Though basalt fibre isn’t a household term like fibreglass or carbon fibre, it’s not a new composite, either. According to a 2006 article published on, basalt fibre was originally patented in the US in 1923. Fipofix’s claimed innovation isn’t so much in the material, then, but in the processing and application of that material. The company began as a 2009 collaboration between Austrian technology group Kapsch and Yacht Construction Consulting. The parties innovated a new way of processing brittle, touchy volcanic fibres into rugged, unidirectional fabric purpose-built for nautical use. They called the processing system “Fiber Positioning Fixation” (or Fipofix), submitted a patent application in 2011, then formed Fipofix GmbH.

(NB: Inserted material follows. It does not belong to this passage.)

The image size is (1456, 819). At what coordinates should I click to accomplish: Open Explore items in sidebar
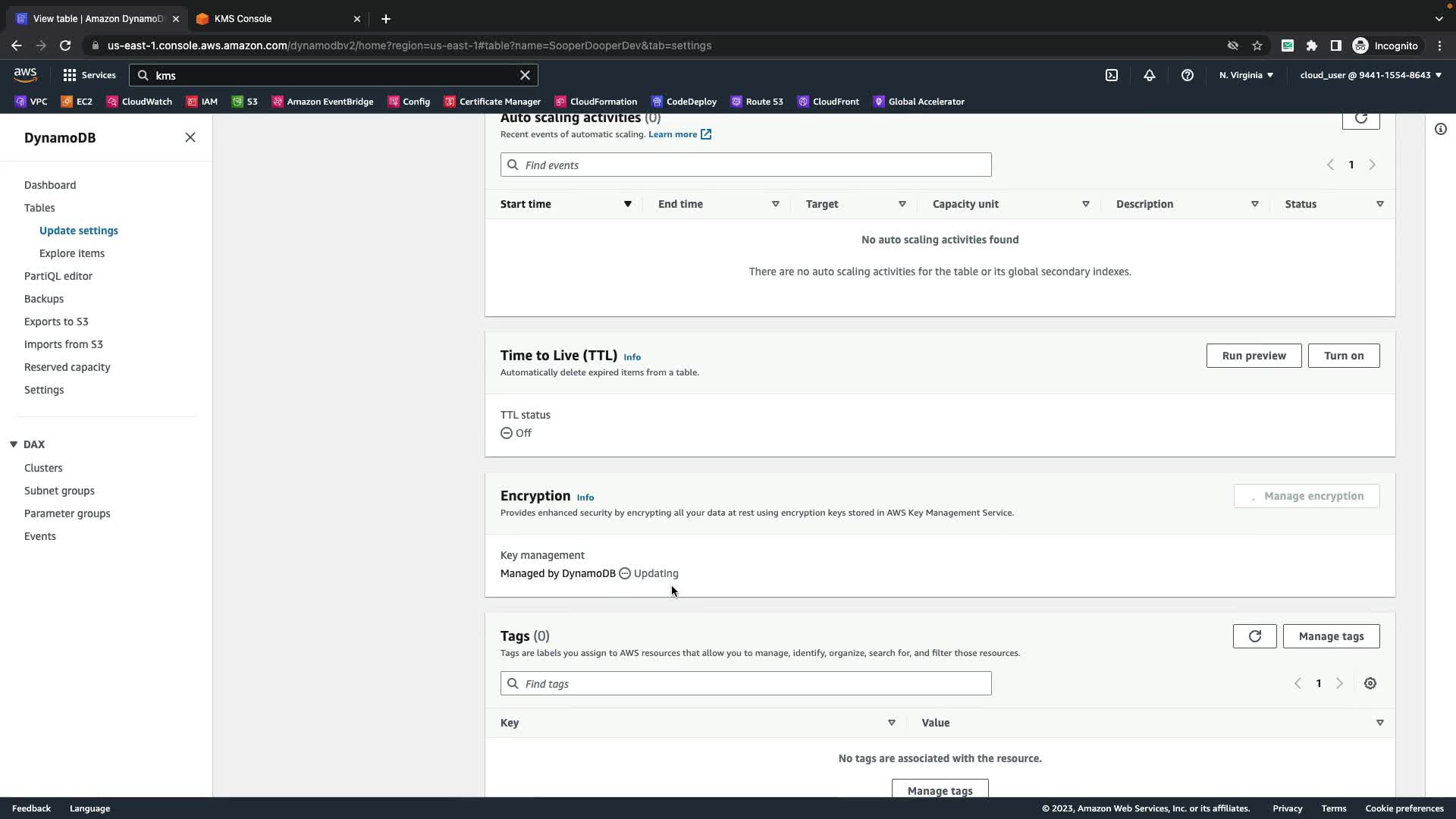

“Positioning fibres without damaging them represents the greatest challenge in the manufacturing of composite materials,” Kapsch explained in 2013. “Up to 40 percent of the filaments of a roving are damaged in previous processing methods, such as weaving, stapling and sewing, which results in decreased performance of the product under compressive and tensile loads. Fipofix bonds the positioned fibers to the respective matrix for the final processing of the fabric without using foreign materials for fixation, such as yarns, clamps or other adhesives that additionally weaken the part.”

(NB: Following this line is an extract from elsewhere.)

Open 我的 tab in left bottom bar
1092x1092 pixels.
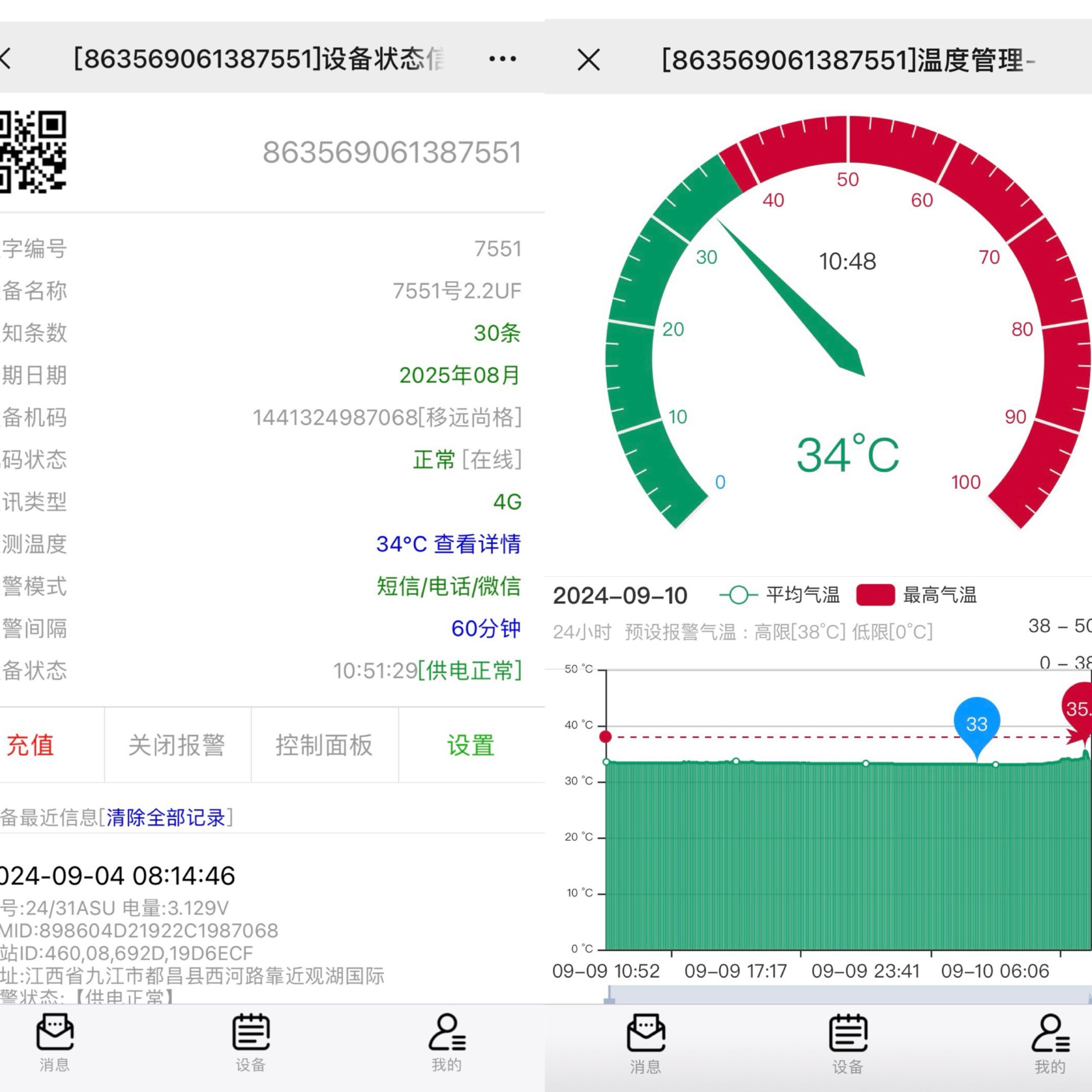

Fipofix believes the resulting basalt fiber composite is optimally suited for nautical applications, stating that it is hydrophobic, UV- and heat-resistant, fireproof, and acid-proof, while creating a hard surface that can absorb vibration and shock. It’s also a more eco-friendly solution, being sourced from a sustainable, natural material and being 100 percent recyclable, setting it apart from carbon fibre and fibreglass, which offer limited recycling potential. Another claim is that it offers a superior cost-benefit ratio compared to both fibreglass and notoriously high-priced carbon fibre.

All those properties look great on paper, but they’re only valuable insomuch as Fipofix’s UD basalt fibre composite actually performs. With help from Yacht Construction Consulting, Fipofix built the “Proof of Principle” Open 16 sailing yacht to test the material out on the choppy high seas. The 16-ft (5.6-m) vessel’s hull and deck were built from a sandwich construction with an inner and outer layer of Fipofix UD volcanic composite laminated to a balsa wood core. The keel fin was also crafted from Fipofix UD, while the mast and rigging used carbon, stainless steel and other materials. Augmenting the sail power was a small, 5-hp motor powered by a 55 Ah battery hooked up to a flexible solar panel mounted on the cabin roof.


The Open 16 was baptized by fire, its first test being a 133-day voyage across the North Atlantic Ocean from Europe to North America and back, a total of 10,000 nautical miles (18,500 km). While the journey could have been disastrous if Fipofix UD didn’t perform to expectations, it was instead highly successful. Not only did the yacht complete the journey through some harsh, trying storm conditions (it took place between November 2013 and July 2014), but under the captainship of Harald Sedlacek it set three claimed world records in the process. The company says that when the yacht landed in Les Sables d’Olonne, France to complete its voyage, its Fipofix structural elements and components were all in prime working condition, with no significant damage to be found.

Fipofix hopes to supply other nautical and industrial customers with its basalt fibre composite. It says that the material can be adjusted in weight, breadth and length to meet individual customer needs, without high retooling costs. Beyond shipbuilding, Fipofix believes its material could find use in a variety of sporting equipment, including surfboards, waterskis and snowboards.